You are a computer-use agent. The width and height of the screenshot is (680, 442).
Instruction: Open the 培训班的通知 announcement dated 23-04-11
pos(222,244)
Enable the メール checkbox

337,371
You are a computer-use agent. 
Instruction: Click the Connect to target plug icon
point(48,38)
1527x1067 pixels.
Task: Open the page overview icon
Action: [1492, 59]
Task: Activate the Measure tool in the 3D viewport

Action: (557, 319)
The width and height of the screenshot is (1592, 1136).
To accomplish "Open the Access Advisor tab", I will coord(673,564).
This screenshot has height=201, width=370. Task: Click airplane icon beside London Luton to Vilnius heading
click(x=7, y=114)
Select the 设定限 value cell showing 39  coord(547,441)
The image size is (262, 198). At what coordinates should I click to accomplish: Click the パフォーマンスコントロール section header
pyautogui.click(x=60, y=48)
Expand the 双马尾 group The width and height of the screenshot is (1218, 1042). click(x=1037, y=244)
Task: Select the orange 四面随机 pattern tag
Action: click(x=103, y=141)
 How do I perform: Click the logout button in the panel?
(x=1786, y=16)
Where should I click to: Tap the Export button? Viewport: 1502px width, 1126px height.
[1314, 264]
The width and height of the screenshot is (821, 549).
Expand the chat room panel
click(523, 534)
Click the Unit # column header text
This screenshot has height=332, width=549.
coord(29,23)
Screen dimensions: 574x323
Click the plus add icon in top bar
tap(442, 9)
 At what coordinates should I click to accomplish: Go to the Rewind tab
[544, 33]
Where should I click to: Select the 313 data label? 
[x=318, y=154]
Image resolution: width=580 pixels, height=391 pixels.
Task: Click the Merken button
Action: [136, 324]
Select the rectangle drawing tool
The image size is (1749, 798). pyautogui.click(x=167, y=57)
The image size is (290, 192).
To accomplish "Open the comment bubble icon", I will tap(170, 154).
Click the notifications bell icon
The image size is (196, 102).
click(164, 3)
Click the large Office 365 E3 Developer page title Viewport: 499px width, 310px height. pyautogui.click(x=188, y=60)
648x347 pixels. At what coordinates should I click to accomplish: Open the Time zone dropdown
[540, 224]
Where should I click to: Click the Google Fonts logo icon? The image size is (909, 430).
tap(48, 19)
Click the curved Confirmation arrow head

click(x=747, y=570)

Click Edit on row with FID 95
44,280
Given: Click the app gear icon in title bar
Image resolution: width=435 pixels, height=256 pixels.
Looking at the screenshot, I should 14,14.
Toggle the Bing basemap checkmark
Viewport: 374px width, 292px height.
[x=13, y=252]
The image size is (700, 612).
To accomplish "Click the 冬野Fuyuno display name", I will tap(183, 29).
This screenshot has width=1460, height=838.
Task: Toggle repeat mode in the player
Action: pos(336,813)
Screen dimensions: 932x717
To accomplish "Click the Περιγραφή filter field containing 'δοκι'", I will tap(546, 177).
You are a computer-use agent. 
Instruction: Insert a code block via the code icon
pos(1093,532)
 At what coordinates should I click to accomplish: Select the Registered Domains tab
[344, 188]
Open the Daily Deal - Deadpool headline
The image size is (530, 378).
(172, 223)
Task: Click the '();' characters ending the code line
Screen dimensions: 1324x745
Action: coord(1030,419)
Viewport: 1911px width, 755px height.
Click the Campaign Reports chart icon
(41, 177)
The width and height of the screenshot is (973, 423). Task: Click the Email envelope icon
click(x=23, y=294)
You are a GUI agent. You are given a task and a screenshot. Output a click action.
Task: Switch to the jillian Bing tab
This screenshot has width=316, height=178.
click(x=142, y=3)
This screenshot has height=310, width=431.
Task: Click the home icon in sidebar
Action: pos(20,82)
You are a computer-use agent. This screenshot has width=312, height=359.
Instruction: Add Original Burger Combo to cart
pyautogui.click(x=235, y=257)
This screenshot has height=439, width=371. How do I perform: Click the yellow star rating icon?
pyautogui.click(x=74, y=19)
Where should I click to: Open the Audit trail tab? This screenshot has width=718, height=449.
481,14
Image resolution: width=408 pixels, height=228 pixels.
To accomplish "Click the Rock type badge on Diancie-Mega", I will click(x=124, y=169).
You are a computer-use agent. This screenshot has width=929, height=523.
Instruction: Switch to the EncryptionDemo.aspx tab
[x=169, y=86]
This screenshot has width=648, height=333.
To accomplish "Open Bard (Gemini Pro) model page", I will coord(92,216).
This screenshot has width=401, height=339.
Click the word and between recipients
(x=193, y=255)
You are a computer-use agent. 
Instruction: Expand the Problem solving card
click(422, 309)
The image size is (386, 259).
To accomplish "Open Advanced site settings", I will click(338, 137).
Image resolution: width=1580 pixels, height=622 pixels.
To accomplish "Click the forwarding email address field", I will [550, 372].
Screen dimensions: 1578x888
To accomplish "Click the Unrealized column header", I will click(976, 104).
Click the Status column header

____________________

Filter the records above and copy every line that contains the string "Instruction", matching case exactly.

Instruction: Open the 培训班的通知 announcement dated 23-04-11
Instruction: Click the Connect to target plug icon
Instruction: Insert a code block via the code icon
Instruction: Add Original Burger Combo to cart
Instruction: Switch to the EncryptionDemo.aspx tab
Instruction: Expand the Problem solving card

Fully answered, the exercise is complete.